I have just done a larger WC and had a good hover of the substrate.

As for the soil, I am going to remove completely and replace with sand, the tank is 99% epiphytes anyway.


----------



## Nick potts

VIDEO

Video of one of the survivors.

Is that fungus, infertile eggs? Of just my poor eyesight


----------



## Conort2

Nick potts said:


> VIDEO
> 
> Video of one of the survivors.
> 
> Is that fungus, infertile eggs? Of just my poor eyesight


Hmmm could be a few eggs quite hard to see. They’re in the right place to be eggs. I think once you up the cleanliness in this tank you’ll be able to get the numbers to rebound quite quickly. The things are like cockroaches when they get going.

cheers

conor


----------



## wormvortex

I had no luck with the different coloured shrimps. They all died on me as well. Then I purchased some red cherry shrimp from a guy locally with the same tap water as me and since then they won't stop breeding. Must have 50+ easily now.


----------



## sciencefiction

Conort2 said:


> Im also not too sure where this myth has come from that cherry shrimp are super sensitive and can’t hack water changes.



Me neither. I agree it's a total myth that keeps coming up, not sure why. I've kept cherries for probably over 8 years now, always with large water changes every week, more like 70%. I think when I started I was told the same, not to do large water changes on a shrimp tank..... I am glad the shrimp do not read internet. Mine are tough and breed like rabbits. I only started with 5 shrimp and I have had hundreds since, kept the same way.  Plants, lots of water changes and oversized filter is the combination that works for me. They also love the pre-filter sponge of the external and keep it spotless. The babies stay in the little sponge holes.


----------



## veerserif

I wonder if different sources have different hardness? Or earlier high-grade strains being less tolerant? I'm planning on keeping cherries soon, so am watching this thread with interest.


----------



## jaypeecee

Hi @sciencefiction 


sciencefiction said:


> They also love the pre-filter sponge of the external and keep it spotless.



My Amanos are the same on an air-driven sponge filter. Shrimp seem to be 'at home' where there are optimum conditions for microorganisms (infusoria) to develop. And, there are a few liquid food suspensions, which promote this. _Bacter AE_ seems to be one of them but I've used something called _Roti-Rich_. And, I think some people use _Liquifry No. 1_.

GOAL:
Can you reproduce, word for word, the stretch of the shrimp-keeping forum thread above that begins with "I have just" and ends with "99% epiphytes anyway."?

DATA:
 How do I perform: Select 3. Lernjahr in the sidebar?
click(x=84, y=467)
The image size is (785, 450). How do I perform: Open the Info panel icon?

TASK RESPONSE:
I have just done a larger WC and had a good hover of the substrate.

As for the soil, I am going to remove completely and replace with sand, the tank is 99% epiphytes anyway.